# "Please Shutdown and plug Realtek PCI card"



## IC3 Worlds (Sep 16, 2008)

What the heck is that?

Story: Got a falcon northwest fragbox from my friend for free since the hardrive wasnt working. I fixed the hard drive then the system crashed about two weeks later. I reinstalled XP and contacted Falcon NW support to get some drivers.

The Network Controller is pretty much all I want working right now, so I can get on the internet and fix the other problems without swapping computers and thumb drives all the time.

the link the Falcon NW guys gave me: ftp://66.104.77.130/cn/nic/PCI_Install_5699_0828.zip

seems good, but when i run the .exe at the end i get an error "Please shutdown and plug Realtek PCI card to complete installation". Dont know what to do here as I thought it was an integrated network controller.

heres the information under the details tab for the network controller, as i figure you might need this:

PCI/VEN_143V&DEV_4318&SUBSYS_00421737&REV02\4&DC268A3&0&5080

anyone that can steer me in the right direction would make me feel all warm and fuzzy inside. thanks for you time guys.


----------



## leroys1000 (Aug 16, 2007)

Realtek is more than likely the audio driver.
Make sure it is enabled in the BIOS setup.


----------



## IC3 Worlds (Sep 16, 2008)

how do i do that? I know how to turn on a computer and work with programs, messing around with settings and configurations is way beyond me.

edit- i pressed F1 during the boot process and came up with "Phoenix - AwardBIOS CMOS Setup". -->advanced tab. Theres a bunch of stuff here I dont really understand but nothing that I can think would goto the card.

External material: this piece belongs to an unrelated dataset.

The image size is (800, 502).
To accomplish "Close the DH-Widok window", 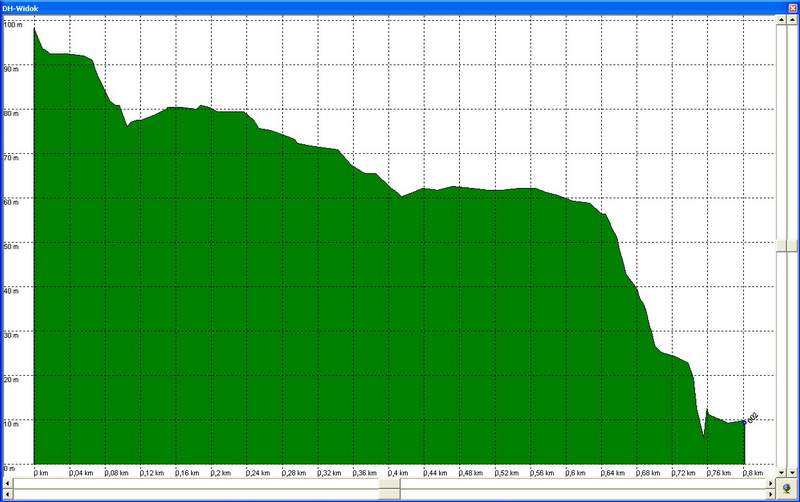I will coord(791,6).
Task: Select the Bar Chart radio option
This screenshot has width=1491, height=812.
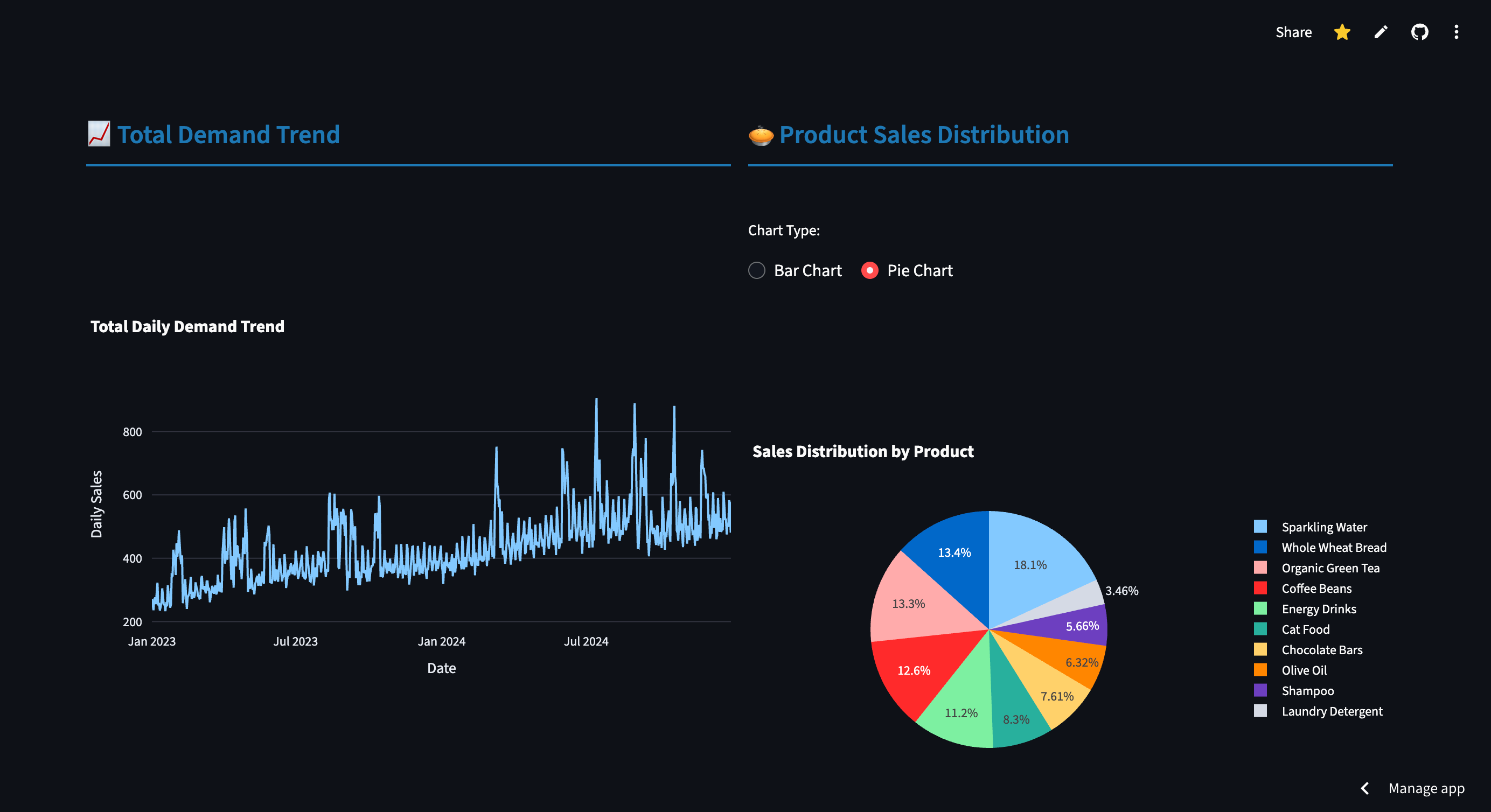Action: [x=756, y=270]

Only thing disabled is the Onboard Lan Boot Rom (however the Onboard LAN is enabled).


----------



## leroys1000 (Aug 16, 2007)

Download the standalone version of this program and run it.
http://www.gtopala.com/siw-download.html
See if you can locate the motherboard model and post it here.
We'll go from there.
Audio would be under onboard devices or integrated periferals.


----------